**Exercise description**. When you reach the line containing "Showroom (230, 9)" in the data below, begin returning lines exactly as written, and stop once the line containing "[Do košíku Držák na dva monitory Humanscale M8 bílý" has been returned.

**Extracted entries**.
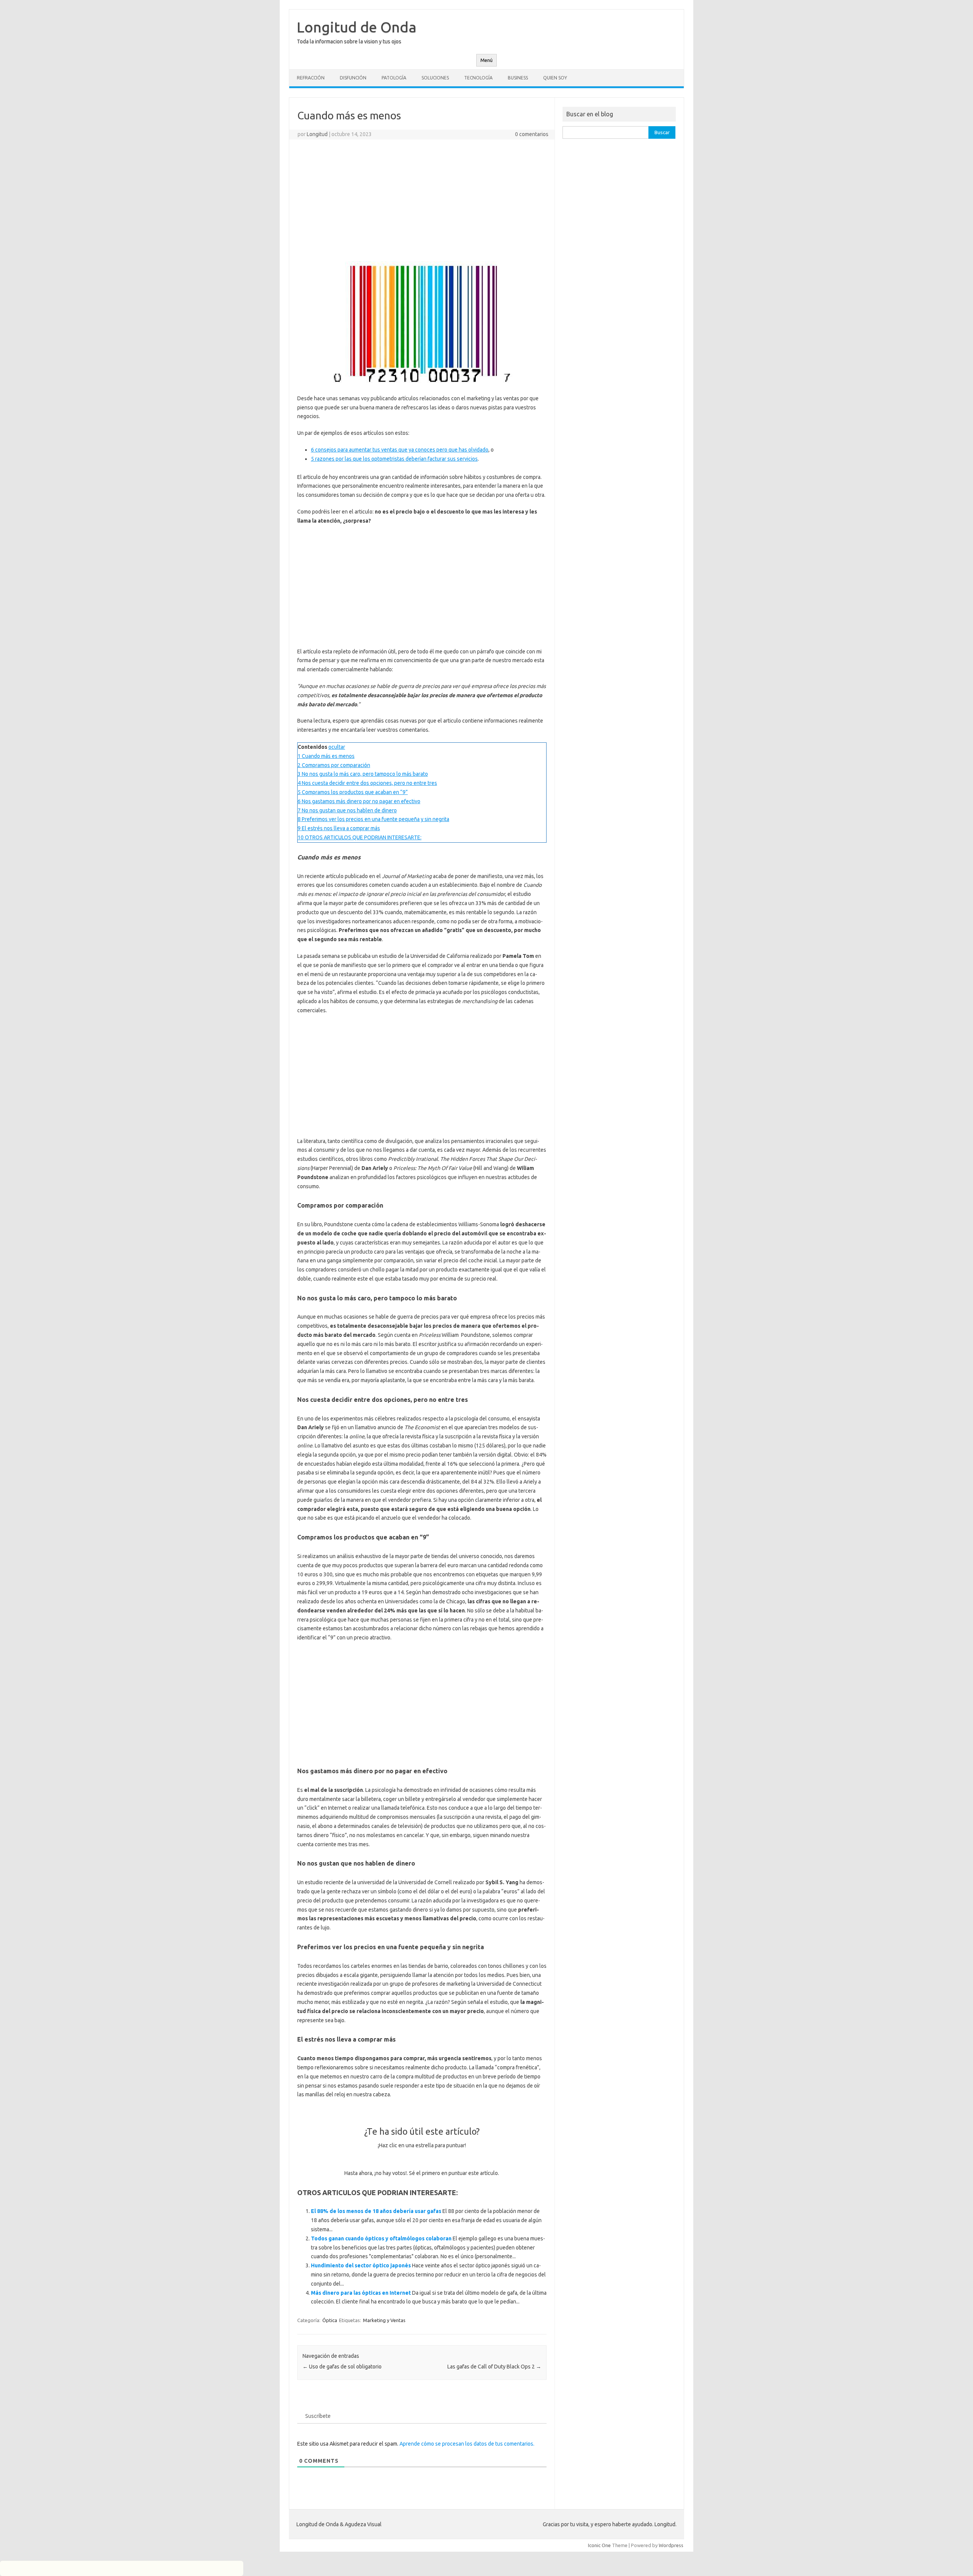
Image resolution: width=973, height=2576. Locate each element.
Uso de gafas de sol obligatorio (342, 2367)
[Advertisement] (422, 200)
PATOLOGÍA (394, 77)
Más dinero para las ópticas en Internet (361, 2293)
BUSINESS (518, 77)
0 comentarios (531, 134)
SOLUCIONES (435, 77)
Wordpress (671, 2545)
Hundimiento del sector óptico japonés (361, 2265)
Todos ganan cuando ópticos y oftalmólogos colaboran (381, 2238)
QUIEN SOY (555, 77)
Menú (486, 60)
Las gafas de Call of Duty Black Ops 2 (494, 2367)
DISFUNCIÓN (353, 77)
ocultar (336, 747)
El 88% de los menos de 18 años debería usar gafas (376, 2211)
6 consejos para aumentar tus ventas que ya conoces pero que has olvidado (399, 450)
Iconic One (599, 2545)
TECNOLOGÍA (478, 77)
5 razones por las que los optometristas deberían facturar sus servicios (394, 459)
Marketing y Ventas (384, 2320)
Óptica (329, 2320)
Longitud (317, 134)
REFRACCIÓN (311, 77)
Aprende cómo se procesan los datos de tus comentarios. (466, 2444)
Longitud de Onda (357, 27)
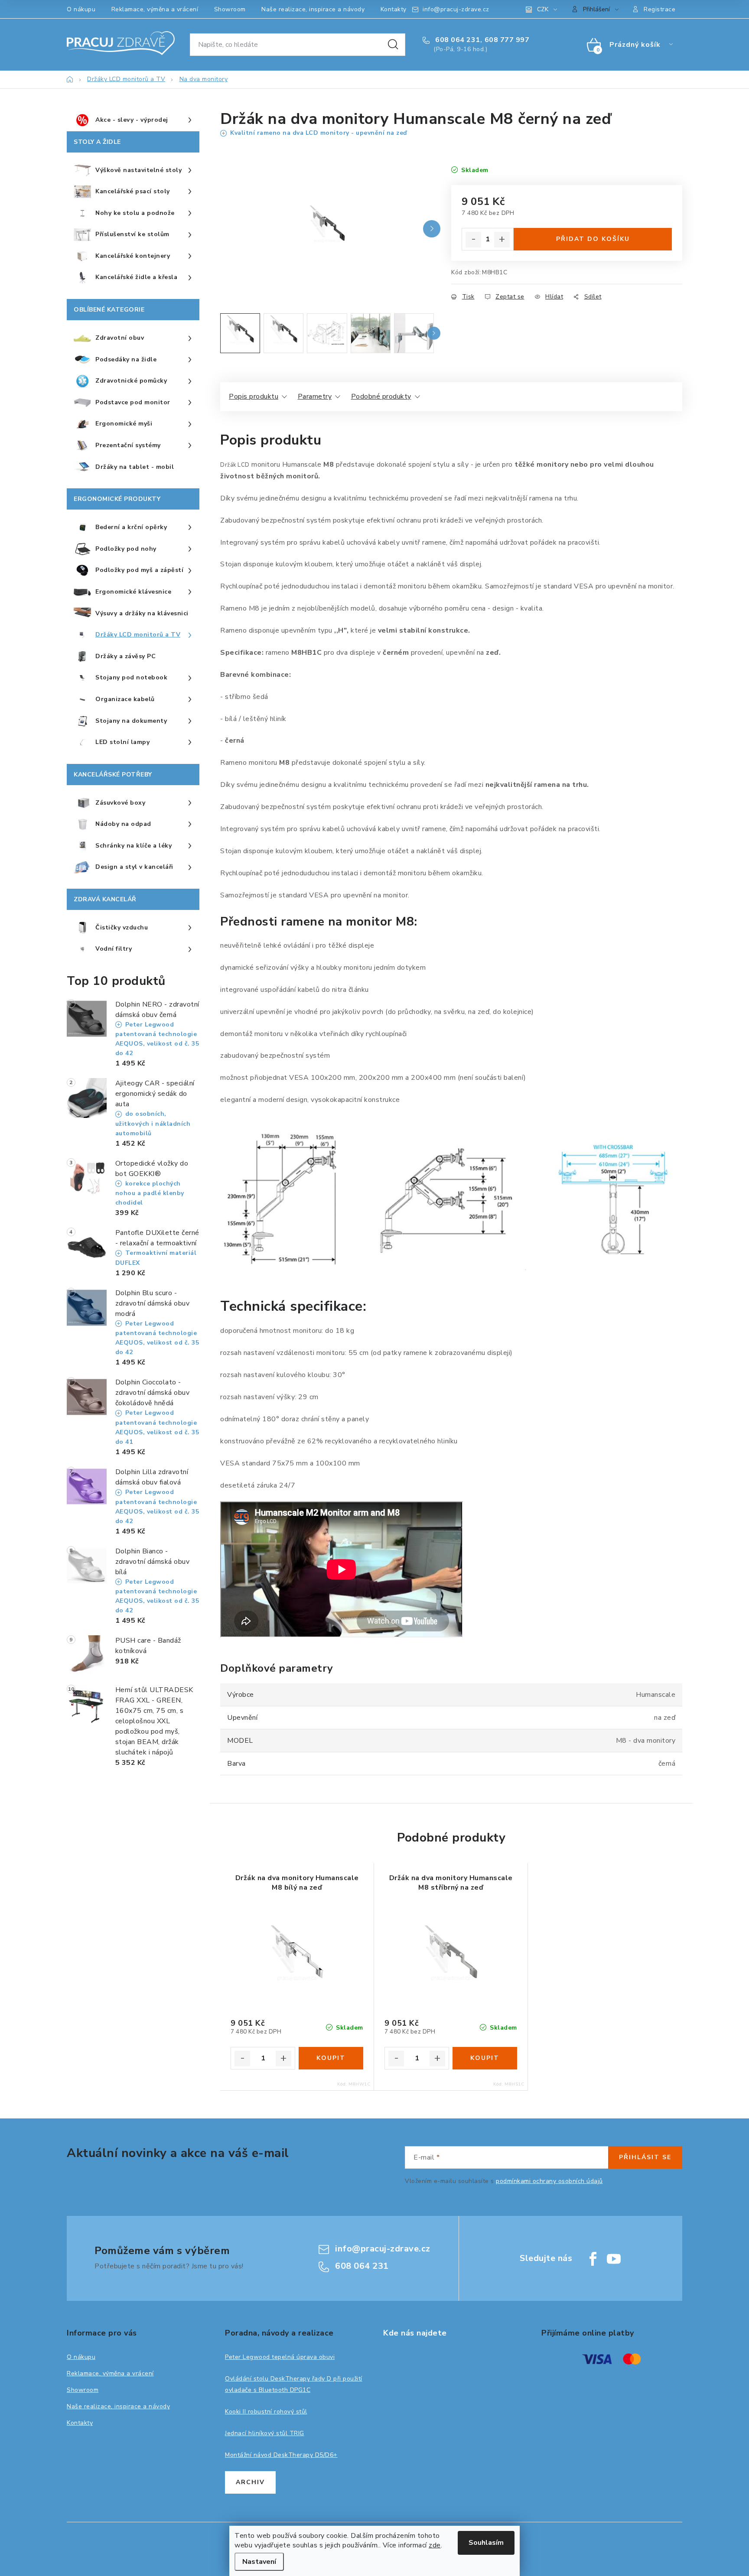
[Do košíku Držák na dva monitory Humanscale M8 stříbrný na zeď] (485, 2058)
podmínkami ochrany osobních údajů (549, 2181)
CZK (542, 9)
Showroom (230, 9)
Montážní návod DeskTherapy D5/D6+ (281, 2455)
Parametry (315, 396)
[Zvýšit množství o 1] (502, 239)
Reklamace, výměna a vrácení (155, 9)
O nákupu (81, 9)
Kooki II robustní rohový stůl (266, 2411)
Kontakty (394, 9)
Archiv (250, 2482)
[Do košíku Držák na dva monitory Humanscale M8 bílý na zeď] (331, 2058)
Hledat (393, 44)
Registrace (659, 9)
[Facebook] (593, 2259)
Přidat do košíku (593, 239)
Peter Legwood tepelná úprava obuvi (280, 2357)
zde (435, 2545)
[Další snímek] (431, 228)
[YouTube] (614, 2259)
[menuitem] (133, 120)
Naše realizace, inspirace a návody (313, 9)
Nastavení (259, 2561)
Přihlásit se (645, 2157)
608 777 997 (507, 40)
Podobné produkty (381, 396)
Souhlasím (486, 2542)
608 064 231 (456, 40)
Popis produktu (253, 396)
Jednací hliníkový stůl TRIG (264, 2433)
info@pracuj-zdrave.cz (456, 9)
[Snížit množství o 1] (473, 239)
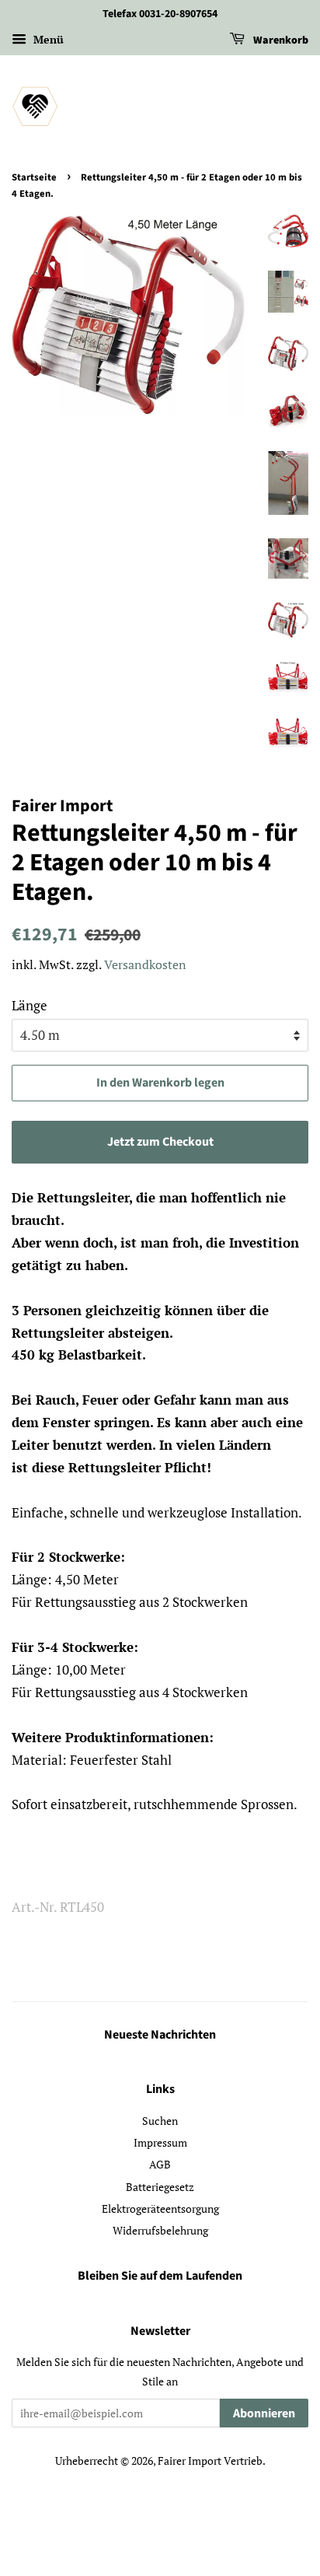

**Response to the task**.
Showroom (230, 9)
Montážní návod DeskTherapy D5/D6+ (281, 2455)
Parametry (315, 396)
[Zvýšit množství o 1] (502, 239)
Reklamace, výměna a vrácení (155, 9)
O nákupu (81, 9)
Kooki II robustní rohový stůl (266, 2411)
Kontakty (394, 9)
Archiv (250, 2482)
[Do košíku Držák na dva monitory Humanscale M8 bílý na zeď] (331, 2058)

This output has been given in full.